CF 1043B - Lost Array
We are given a sequence of prefix values a[0], a[1], ..., a[n] where a[0] = 0. The sequence was originally generated from a hidden array x of length k, but that array is no longer available.
Rating: 1200
Tags: implementation
Solve time: 3m 43s
Verified: yes
Solution
Problem Understanding
We are given a sequence of prefix values a[0], a[1], ..., a[n] where a[0] = 0. The sequence was originally generated from a hidden array x of length k, but that array is no longer available.
The generation rule is simple: each next value a[i] is formed by taking the previous prefix sum a[i-1] and adding one element of x, chosen in a cyclic manner. Concretely, the added value at step i depends only on x[(i-1) mod k]. This means the sequence of increments of a is periodic with period k.
We are asked to find all possible values of k such that there exists some integer array x of length k that could have produced the given prefix sum array.

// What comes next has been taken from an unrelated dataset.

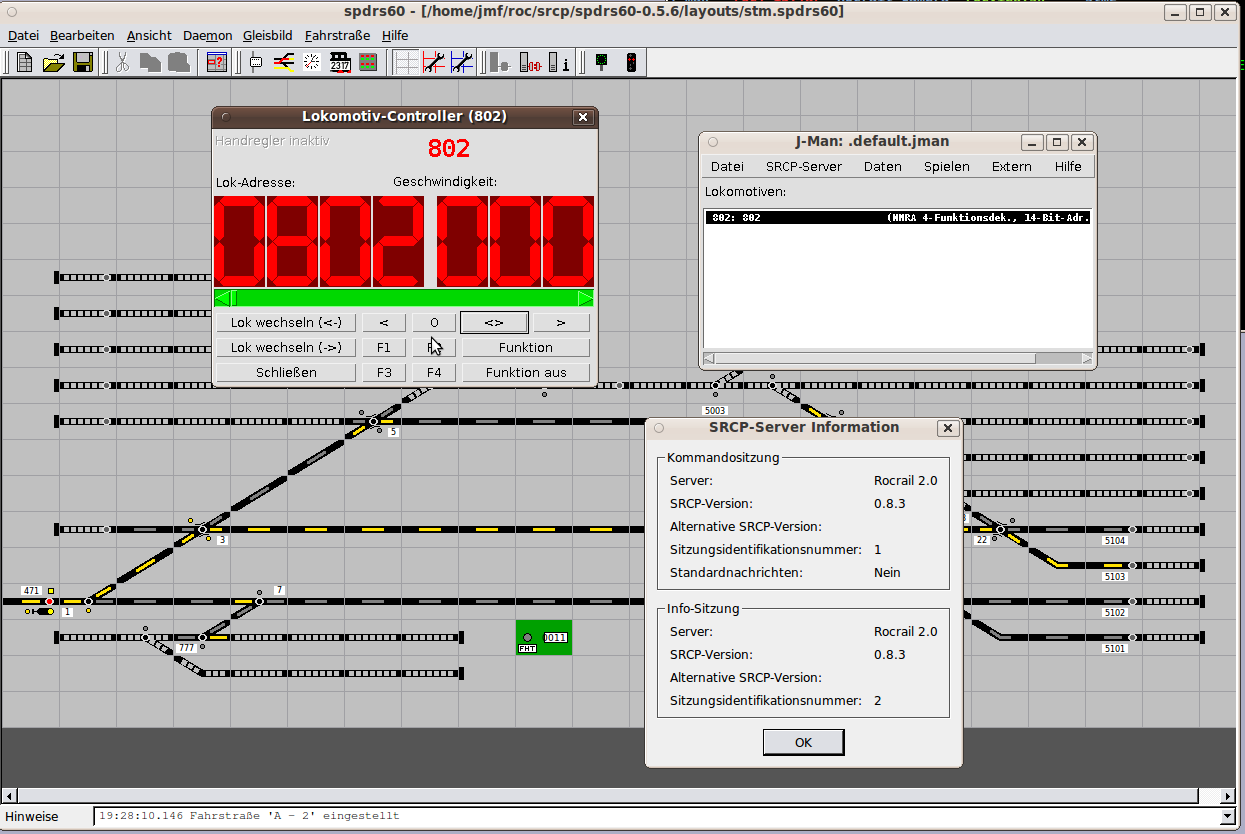The height and width of the screenshot is (834, 1245).
Task: Click the locomotive 2317 toolbar icon
Action: point(340,62)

The input size n is at most 1000, which immediately suggests that an O(n^2) solution is acceptable. Any solution that tries to reconstruct x independently for each candidate k and verifies consistency will pass comfortably. Anything exponential over subsets or permutations is unnecessary because the structure is already fully determined by periodicity constraints.
A key subtlety is that x is not constrained to be positive or bounded. This removes many typical prefix-sum constraints and leaves only equality structure as the deciding factor.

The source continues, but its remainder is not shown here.